Machine Learning Models and Linguistic Representations
Chris Manning's web page: http://nlp.stanford.edu/~manning/
The application of statistical and machine-learning techniques revolutionized NLP and placed the field on a more scientific and broader base. And there continues to be substantial progress, in the progress from mainly generative to often discriminative models, and new ideas such as extensive joint modeling and maximum margin techniques. But it's never been the whole story: much of the difference between systems has always been in the representations and the choice of features of different systems. Developing these is a matter of doing good linguistics (if in a somewhat more empirical and quantitative way than theoretical linguists in the U.S. normally consider). Looking to the future, it seems to me less likely that profound progress is going to come from new machine learning technology, and much more likely that progress is going to come from better linguistic representations. In particular, issues of representation become more prominent when people are focusing on deeper problems of NLP involving semantics and discourse. In this talk I will illustrate these themes by looking at recent work of mine and others on information extraction, parsing, grammar induction, and semantic representations.

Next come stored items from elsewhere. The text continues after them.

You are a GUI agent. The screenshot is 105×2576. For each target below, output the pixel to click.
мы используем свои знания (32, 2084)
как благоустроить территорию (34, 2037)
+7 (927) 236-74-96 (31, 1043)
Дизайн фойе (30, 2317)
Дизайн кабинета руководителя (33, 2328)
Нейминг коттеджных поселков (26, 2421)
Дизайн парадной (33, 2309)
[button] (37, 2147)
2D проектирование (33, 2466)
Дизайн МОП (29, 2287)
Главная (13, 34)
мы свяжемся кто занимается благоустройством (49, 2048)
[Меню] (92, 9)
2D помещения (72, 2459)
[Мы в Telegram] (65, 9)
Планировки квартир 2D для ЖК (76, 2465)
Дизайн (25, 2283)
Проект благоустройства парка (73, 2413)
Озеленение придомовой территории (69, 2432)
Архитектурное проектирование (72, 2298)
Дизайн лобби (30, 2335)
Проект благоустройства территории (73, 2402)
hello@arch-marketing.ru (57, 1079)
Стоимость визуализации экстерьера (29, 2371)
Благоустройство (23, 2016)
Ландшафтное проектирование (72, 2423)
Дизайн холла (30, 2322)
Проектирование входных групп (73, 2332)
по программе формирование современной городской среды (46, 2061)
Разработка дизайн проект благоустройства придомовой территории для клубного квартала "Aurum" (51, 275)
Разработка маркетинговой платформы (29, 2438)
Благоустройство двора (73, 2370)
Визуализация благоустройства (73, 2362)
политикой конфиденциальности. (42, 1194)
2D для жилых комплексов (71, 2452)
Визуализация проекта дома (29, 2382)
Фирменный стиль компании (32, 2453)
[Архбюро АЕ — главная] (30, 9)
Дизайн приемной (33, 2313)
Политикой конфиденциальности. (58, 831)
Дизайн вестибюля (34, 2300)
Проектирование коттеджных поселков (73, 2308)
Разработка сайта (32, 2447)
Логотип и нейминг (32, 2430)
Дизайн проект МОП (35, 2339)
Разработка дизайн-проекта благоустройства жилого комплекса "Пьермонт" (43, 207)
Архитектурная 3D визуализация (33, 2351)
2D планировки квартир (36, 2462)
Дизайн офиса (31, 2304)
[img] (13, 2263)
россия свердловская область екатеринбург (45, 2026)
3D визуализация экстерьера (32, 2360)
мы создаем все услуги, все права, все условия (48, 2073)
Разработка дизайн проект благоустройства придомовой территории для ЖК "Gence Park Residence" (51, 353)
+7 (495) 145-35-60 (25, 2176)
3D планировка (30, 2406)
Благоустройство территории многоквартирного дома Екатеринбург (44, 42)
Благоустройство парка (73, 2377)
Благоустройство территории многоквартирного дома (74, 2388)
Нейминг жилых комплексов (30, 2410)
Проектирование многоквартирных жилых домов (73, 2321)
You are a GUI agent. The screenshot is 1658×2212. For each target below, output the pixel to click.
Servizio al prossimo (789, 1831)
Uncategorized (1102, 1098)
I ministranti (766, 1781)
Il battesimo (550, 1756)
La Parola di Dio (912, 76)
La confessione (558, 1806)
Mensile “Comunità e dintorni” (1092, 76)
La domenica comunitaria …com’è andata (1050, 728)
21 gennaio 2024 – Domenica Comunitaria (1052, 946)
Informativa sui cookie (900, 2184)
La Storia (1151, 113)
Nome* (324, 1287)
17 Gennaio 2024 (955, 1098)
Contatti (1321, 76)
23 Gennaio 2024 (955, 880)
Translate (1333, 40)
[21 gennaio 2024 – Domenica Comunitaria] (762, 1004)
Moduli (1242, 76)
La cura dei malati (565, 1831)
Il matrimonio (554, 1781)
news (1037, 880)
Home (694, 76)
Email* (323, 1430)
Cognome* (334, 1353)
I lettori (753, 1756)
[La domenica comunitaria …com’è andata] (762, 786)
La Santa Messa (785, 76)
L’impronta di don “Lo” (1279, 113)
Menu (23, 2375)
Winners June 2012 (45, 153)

Chris Manning is an Assistant Professor of Computer Science and Linguistics at Stanford University. He received his Ph.D. from Stanford University in 1995, and held faculty positions in the Computational Linguistics Program at Carnegie Mellon University (1994-1996) and in the University of Sydney Linguistics Department (1996-1999) before returning to Stanford. He is a Terman Fellow and recipient of an IBM Faculty Award. His recent work has concentrated on statistical parsing, grammar induction, and probabilistic approaches to problems such as word sense disambiguation, part-of-speech tagging, and named entity recognition, with an emphasis on complementing leading machine learning methods with use of rich linguistic features. Manning coauthored the leading textbook on statistical approaches to NLP (Manning and Schuetze 1999) and (with Dan Klein) received the best paper award at the Association for Computational Linguistics 2003 meeting for the paper Accurate Unlexicalized Parsing.